** Opening ENTRIES PROVIDED block **

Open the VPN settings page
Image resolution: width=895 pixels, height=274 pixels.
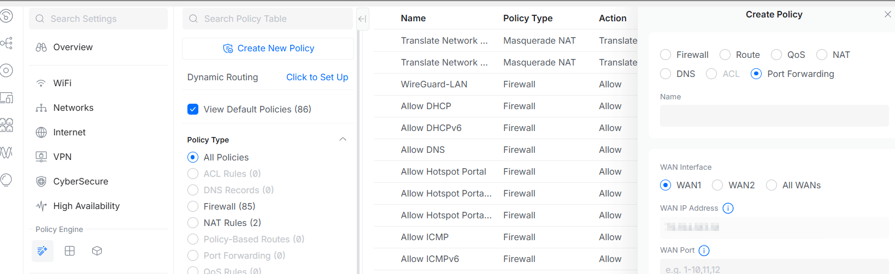click(x=62, y=157)
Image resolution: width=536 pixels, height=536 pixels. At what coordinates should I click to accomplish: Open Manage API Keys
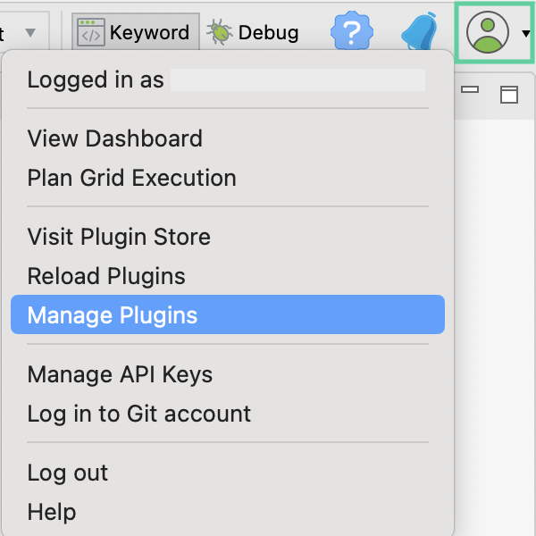click(x=120, y=374)
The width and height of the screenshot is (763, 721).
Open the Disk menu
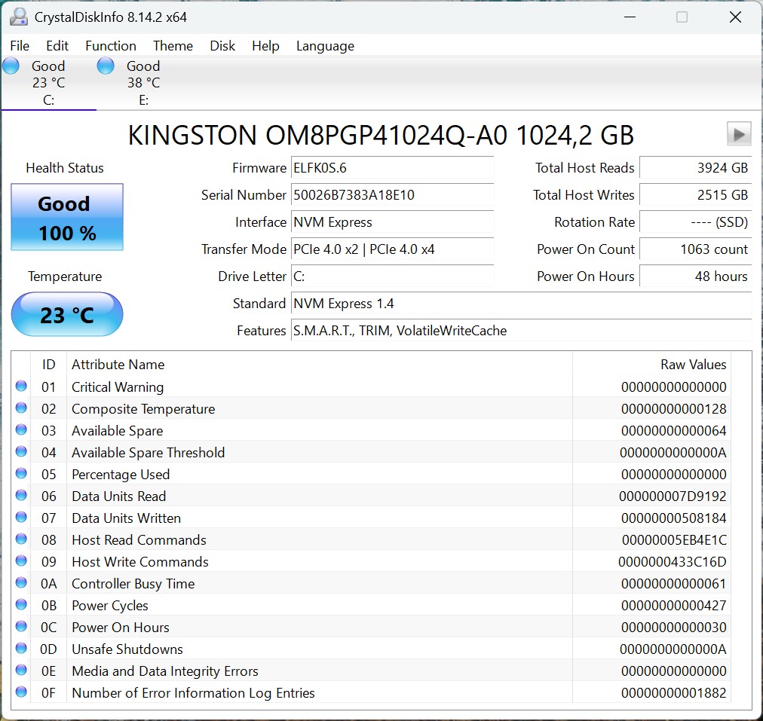coord(222,46)
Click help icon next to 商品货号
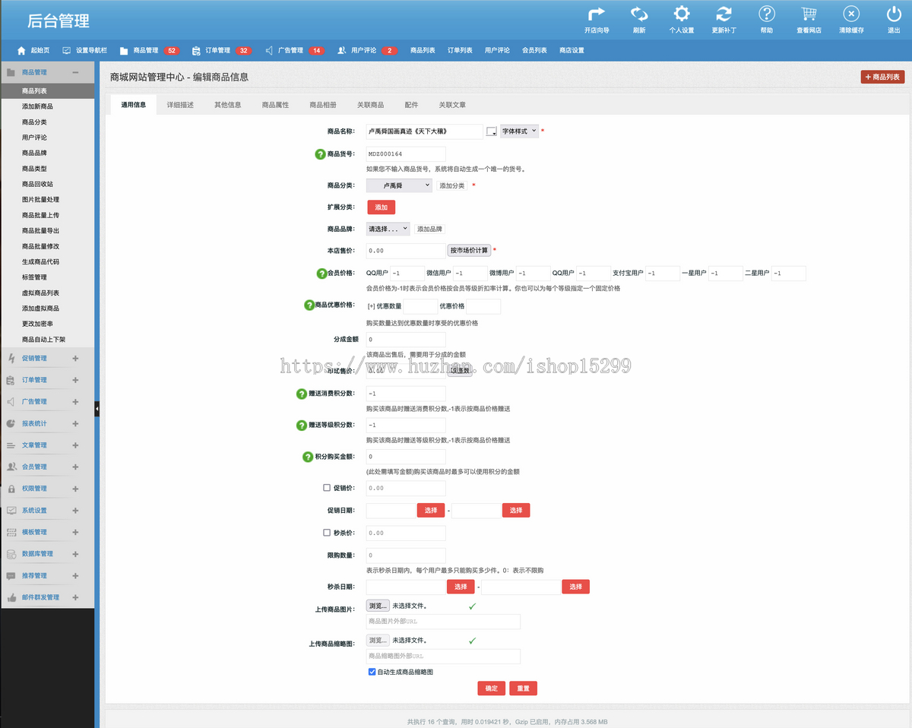The width and height of the screenshot is (912, 728). 320,154
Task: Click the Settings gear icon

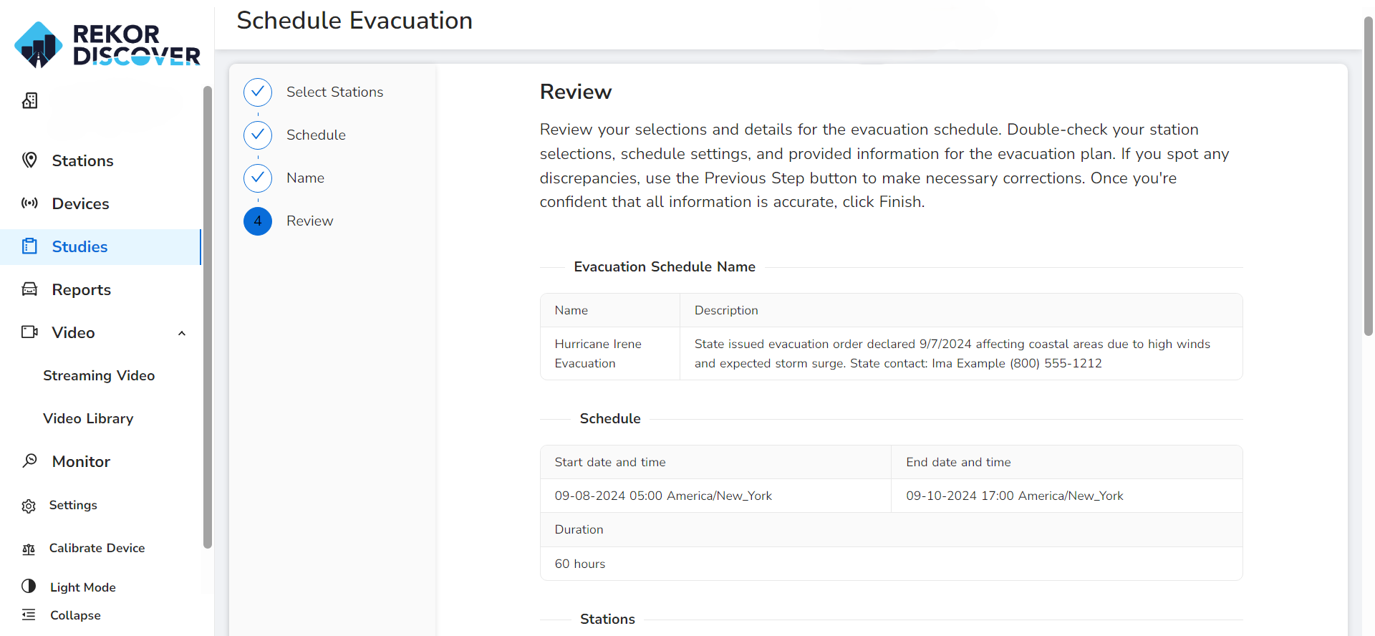Action: 29,506
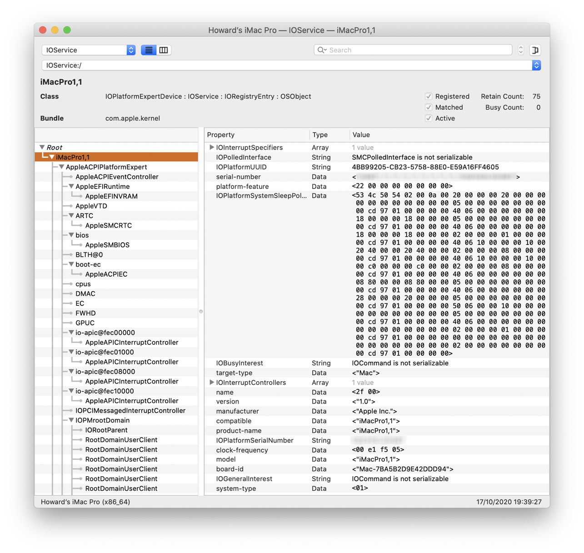The height and width of the screenshot is (553, 584).
Task: Collapse the AppleACPIPlatformExpert tree node
Action: [61, 167]
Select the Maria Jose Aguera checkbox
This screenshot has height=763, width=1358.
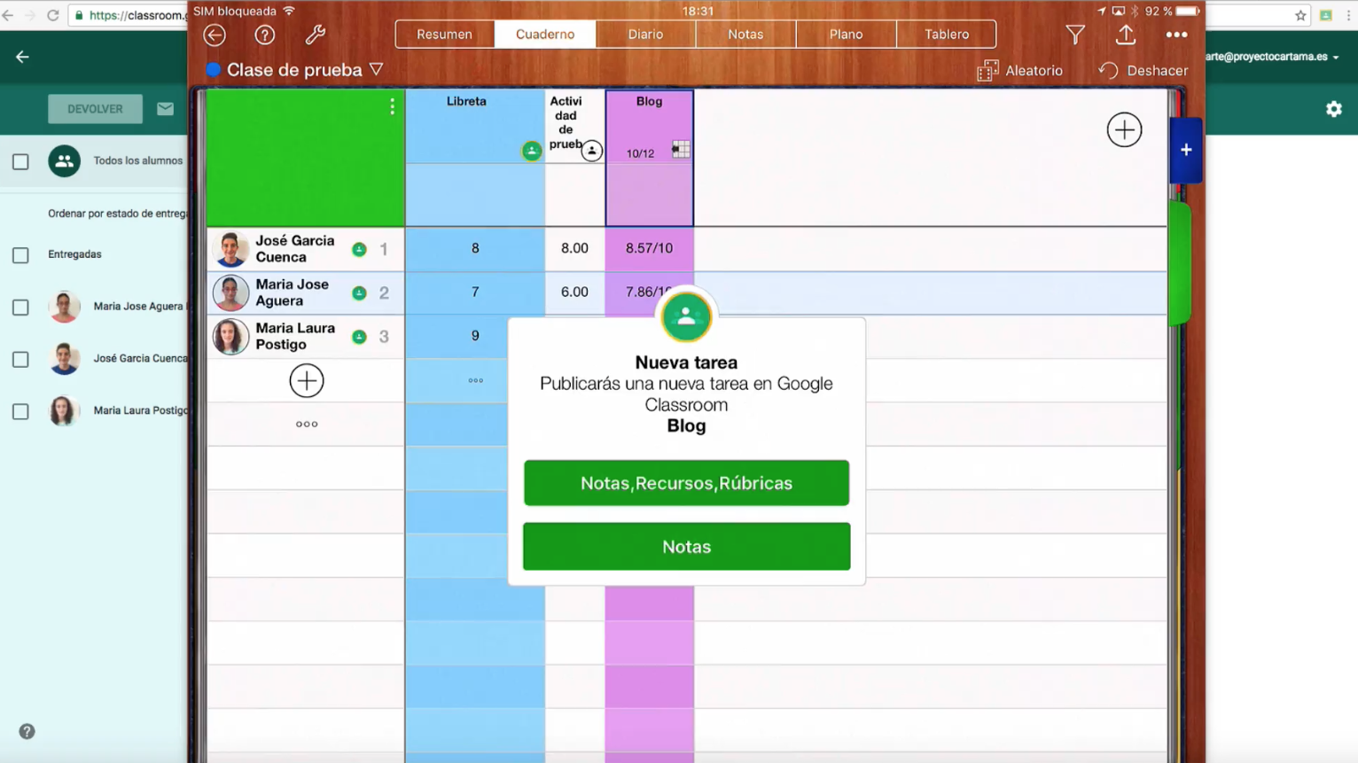coord(20,308)
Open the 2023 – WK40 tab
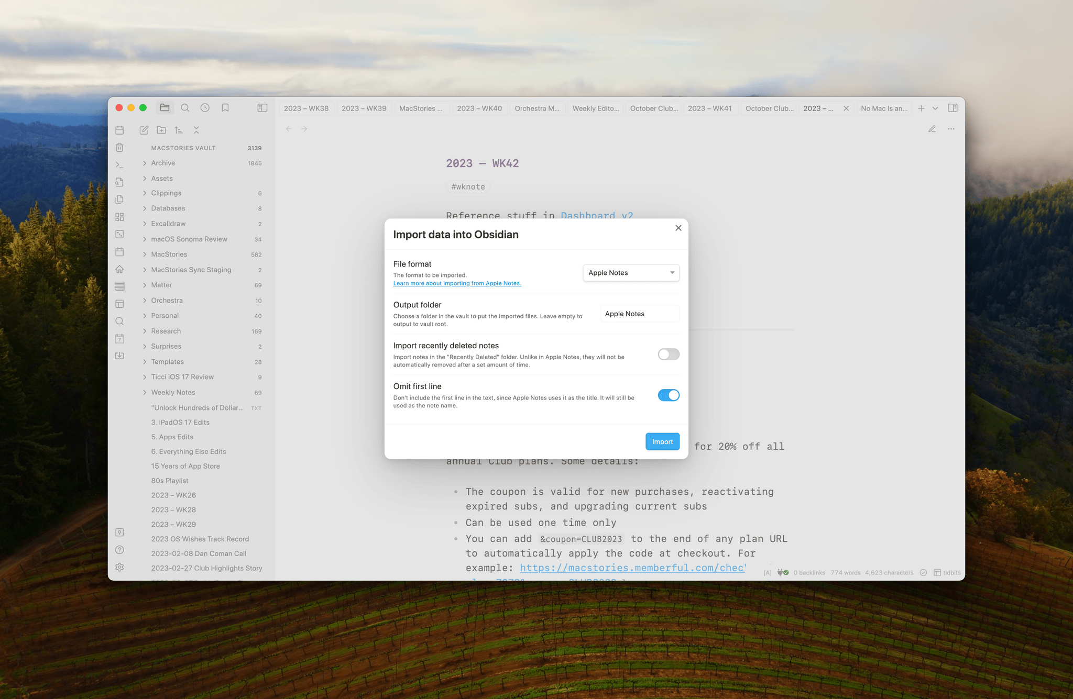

** Closing ENTRIES PROVIDED block **

TASK DIRECTIONS: When the line containing "Image resolution: width=895" has been located, retype it and each line after it through the end of the records, excluding the pictures and adding nothing else.

RESULT BELOW:
Image resolution: width=895 pixels, height=274 pixels.
click(x=62, y=157)
Image resolution: width=536 pixels, height=536 pixels. At what coordinates should I click to accomplish: Open Manage API Keys
click(x=120, y=374)
The width and height of the screenshot is (763, 721).
Open the Disk menu
coord(222,46)
Click help icon next to 商品货号
The width and height of the screenshot is (912, 728). 320,154
Task: Click the Settings gear icon

Action: 29,506
The height and width of the screenshot is (553, 584).
Task: Collapse the AppleACPIPlatformExpert tree node
Action: [61, 167]
Select the Maria Jose Aguera checkbox
This screenshot has height=763, width=1358.
coord(20,308)
Open the 2023 – WK40 tab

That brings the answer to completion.